* **EXERCISE AIM**
Your answer should hold exactly the lines beginning with the one that contains "Open calendar picker" and ending with the last line of the material, both included. Leave every picture out.

= = =

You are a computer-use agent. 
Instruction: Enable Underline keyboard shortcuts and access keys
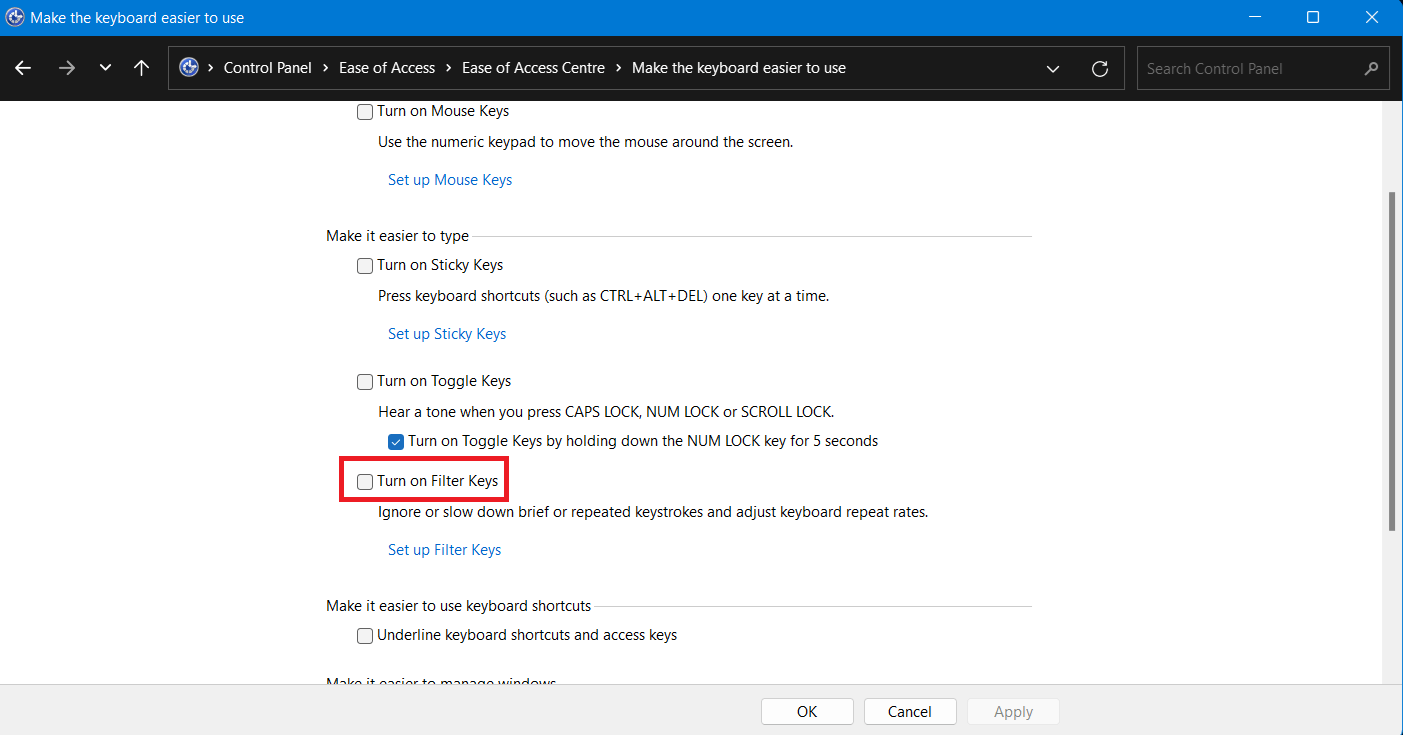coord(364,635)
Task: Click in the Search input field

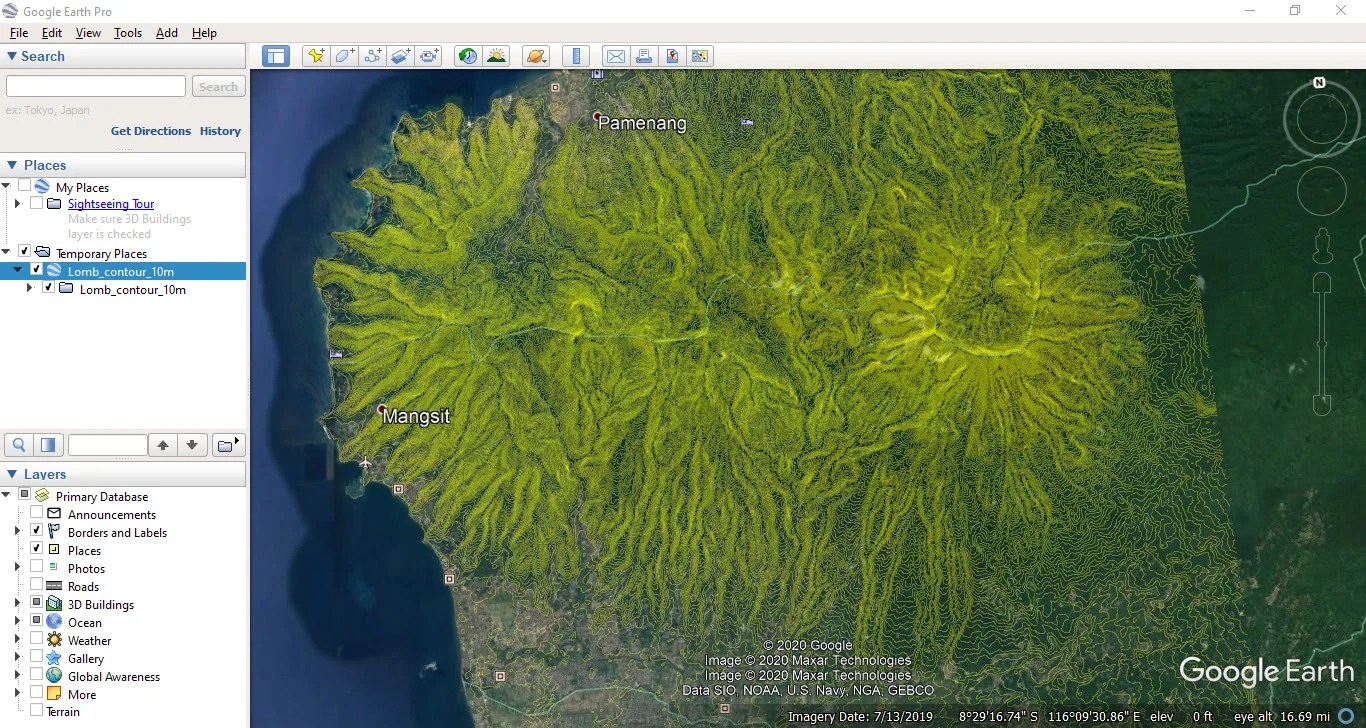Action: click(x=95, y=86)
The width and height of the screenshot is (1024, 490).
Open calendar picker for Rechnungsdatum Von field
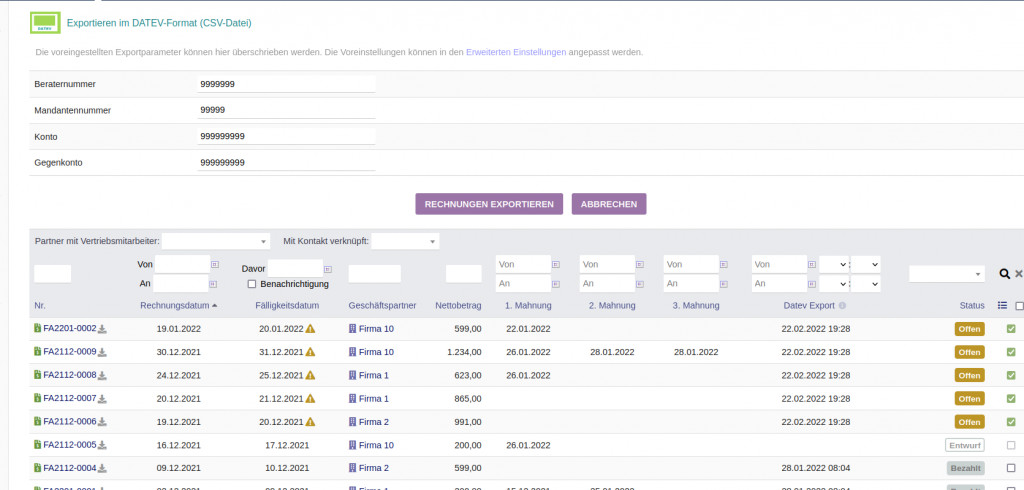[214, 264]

= = =

* **ANSWER BOX**
Open calendar picker for Rechnungsdatum Von field
[214, 264]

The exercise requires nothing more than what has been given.